Related CWEs: authentication

CWE IDNameSeverity
CWE-287Improper Authentication CRITICAL
CWE-306Missing Authentication for Critical Function CRITICAL
CWE-307Brute Force HIGH
CWE-308Single-Factor Authentication MEDIUM
CWE-309Use of Password System for Primary Authentication MEDIUM
CWE-347Improper Verification of Cryptographic Signature HIGH
CWE-384Session Fixation HIGH
CWE-521Weak Password Requirements MEDIUM
CWE-613Insufficient Session Expiration MEDIUM
CWE-640Weak Password Recovery HIGH

Frequently Asked Questions

How does middleBrick detect authentication issues in a Hanami + Cockroachdb setup?
middleBrick runs 12 security checks in parallel, including Authentication, BOLA/IDOR, and Input Validation.

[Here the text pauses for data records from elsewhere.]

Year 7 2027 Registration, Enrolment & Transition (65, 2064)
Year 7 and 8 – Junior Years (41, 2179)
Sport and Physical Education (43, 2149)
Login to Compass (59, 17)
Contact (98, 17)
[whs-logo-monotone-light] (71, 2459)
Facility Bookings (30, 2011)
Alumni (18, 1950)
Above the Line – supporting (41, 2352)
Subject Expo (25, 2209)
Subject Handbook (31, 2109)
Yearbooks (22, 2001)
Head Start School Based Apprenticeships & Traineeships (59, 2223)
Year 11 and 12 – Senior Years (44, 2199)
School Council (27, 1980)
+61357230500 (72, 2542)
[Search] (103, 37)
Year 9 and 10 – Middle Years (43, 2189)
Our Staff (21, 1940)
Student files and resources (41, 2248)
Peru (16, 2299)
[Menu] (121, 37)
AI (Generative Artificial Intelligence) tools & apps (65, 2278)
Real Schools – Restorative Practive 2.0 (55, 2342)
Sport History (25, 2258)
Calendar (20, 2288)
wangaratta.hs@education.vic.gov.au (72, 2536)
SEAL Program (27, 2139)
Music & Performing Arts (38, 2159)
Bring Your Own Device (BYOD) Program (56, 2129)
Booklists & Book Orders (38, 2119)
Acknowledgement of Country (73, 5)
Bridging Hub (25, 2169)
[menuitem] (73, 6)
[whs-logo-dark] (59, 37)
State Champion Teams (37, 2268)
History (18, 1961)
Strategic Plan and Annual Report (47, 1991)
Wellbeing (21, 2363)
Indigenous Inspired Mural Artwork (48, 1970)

It tests the unauthenticated attack surface, analyzes OpenAPI/Swagger specs with full $ref resolution, and applies regex-based pattern detection (including LLM/AI Security probes) to identify weak authentication flows, session mismanagement, and risky database interactions without requiring credentials or internal architecture knowledge.
Can the GitHub Action fail builds if authentication risk is high?
Yes. The GitHub Action can integrate middleBrick to scan staging APIs before deploy and fail builds if the security score drops below a configured threshold. This enforces continuous monitoring and prevents insecure authentication changes from reaching production.